Following his training as a gentleman cadet at the Royal Military College, Sandhurst, Eden was commissioned into the 6th Regiment of Foot on 31 March 1814 as an ensign, serving in France and with the occupying army following Waterloo until 1818.

On 22 June 1820 he purchased the rank of lieutenant, and then the rank of captain on 31 July 1823 and the rank of major on 29 August 1826.

In July 1829 he is listed as coming off the half pay list and back into active service as a major of the 88th Foot.

In August 1839 he was promoted to lieutenant colonel of the 56th Foot.

== Later life ==

He was married to Frances Georgina Rushbrooke in 1832, and they went on to have six children; Fanny Louisa Eden in 1833, William Rushbrooke Eden in 1834, Harriet Mary Eden in 1837, Augusta Frederika Eden in 1839, Archibald Duffield Eden in 1841 and Charles Davers Eden in 1845.

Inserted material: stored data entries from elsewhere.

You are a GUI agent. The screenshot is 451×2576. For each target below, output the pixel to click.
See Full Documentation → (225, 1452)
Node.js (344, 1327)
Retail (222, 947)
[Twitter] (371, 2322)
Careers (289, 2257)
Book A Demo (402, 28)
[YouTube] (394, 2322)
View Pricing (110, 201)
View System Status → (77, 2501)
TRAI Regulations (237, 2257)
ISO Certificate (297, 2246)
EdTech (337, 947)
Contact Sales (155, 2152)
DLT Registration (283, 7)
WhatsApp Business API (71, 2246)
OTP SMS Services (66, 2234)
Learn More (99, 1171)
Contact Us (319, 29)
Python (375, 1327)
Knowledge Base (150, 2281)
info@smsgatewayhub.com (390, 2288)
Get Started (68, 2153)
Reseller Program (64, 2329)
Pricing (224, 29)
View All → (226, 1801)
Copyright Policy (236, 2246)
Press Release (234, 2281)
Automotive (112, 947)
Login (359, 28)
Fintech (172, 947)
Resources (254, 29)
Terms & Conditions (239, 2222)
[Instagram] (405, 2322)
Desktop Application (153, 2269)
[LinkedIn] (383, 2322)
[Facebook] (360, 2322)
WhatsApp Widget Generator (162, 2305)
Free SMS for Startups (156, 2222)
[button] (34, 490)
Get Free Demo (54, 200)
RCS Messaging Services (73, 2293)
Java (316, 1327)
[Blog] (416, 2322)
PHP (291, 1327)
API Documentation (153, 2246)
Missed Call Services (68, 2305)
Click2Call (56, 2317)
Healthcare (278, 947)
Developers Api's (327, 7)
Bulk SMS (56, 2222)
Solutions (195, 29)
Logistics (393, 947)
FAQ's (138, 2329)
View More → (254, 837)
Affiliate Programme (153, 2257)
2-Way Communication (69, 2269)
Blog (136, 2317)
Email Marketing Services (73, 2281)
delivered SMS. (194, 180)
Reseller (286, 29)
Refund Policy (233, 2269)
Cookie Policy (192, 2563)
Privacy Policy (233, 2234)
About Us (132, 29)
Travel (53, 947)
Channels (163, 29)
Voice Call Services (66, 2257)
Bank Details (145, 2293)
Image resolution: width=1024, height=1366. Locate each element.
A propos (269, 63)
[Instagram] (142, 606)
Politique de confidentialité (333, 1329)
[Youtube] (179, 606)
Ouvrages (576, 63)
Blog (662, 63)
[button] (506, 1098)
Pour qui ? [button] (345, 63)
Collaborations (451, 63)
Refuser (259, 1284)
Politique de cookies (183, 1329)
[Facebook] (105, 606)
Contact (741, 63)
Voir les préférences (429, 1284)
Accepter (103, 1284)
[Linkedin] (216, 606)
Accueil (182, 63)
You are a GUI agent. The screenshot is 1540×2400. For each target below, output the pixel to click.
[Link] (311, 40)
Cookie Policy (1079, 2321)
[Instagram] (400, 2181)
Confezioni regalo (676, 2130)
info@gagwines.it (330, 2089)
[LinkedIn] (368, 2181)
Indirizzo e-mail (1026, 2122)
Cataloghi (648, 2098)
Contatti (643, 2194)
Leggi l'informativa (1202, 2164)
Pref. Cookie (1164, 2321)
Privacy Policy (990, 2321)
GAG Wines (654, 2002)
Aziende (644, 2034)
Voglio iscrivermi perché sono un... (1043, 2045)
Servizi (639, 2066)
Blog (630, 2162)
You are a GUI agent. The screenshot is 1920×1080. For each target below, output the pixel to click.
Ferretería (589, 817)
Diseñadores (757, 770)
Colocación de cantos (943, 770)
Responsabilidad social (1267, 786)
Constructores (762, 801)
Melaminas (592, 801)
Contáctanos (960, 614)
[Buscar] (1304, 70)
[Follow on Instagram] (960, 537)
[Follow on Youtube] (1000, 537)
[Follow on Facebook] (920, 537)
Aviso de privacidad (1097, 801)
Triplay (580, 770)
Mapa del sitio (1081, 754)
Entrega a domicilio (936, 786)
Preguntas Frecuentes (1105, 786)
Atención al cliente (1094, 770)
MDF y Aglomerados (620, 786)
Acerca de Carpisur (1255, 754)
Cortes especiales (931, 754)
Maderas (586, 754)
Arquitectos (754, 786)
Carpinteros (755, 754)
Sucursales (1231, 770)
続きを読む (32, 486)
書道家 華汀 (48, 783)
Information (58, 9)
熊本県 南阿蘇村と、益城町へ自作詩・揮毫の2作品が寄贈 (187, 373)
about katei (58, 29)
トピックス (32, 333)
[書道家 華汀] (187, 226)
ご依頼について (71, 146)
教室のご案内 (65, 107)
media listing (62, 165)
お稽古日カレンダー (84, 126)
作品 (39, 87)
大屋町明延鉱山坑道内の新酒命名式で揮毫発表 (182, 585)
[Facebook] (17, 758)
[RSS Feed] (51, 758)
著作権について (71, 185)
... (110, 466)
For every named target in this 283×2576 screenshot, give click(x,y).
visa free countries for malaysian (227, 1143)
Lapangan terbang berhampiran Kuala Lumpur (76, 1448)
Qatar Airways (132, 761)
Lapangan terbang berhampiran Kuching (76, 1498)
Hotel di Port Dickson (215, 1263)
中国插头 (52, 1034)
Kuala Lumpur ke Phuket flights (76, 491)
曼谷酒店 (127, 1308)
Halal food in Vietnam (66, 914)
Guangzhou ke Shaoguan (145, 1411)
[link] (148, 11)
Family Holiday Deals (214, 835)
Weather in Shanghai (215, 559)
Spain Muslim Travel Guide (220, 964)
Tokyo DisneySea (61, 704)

In 1853 his son William Rushbrooke died in a shooting accident, having been hunting rabbits with friends when the thumb of one slipped on the hammer of their gun whilst it was aimed at William R. Eden's leg. The artery was shot through, and he died later that evening. A grandson was later named after him, William Rushbrooke Eden. Fanny Louisa died of yellow fever on September 15th of the same year as well, her husband Captain Edward F. Hare following two days later on September 17th, 1853.

He died on 10 December 1882.

== Legacy ==
William's son Archibald and three of his grandchildren went on to become successful officers in the British Army, with another grandson becoming a successful Royal Navy officer and another the Government Commissioner for Egyptian Customs.

The National Portrait Gallery holds a photographic portrait of him, and another photograph that includes him and his wife.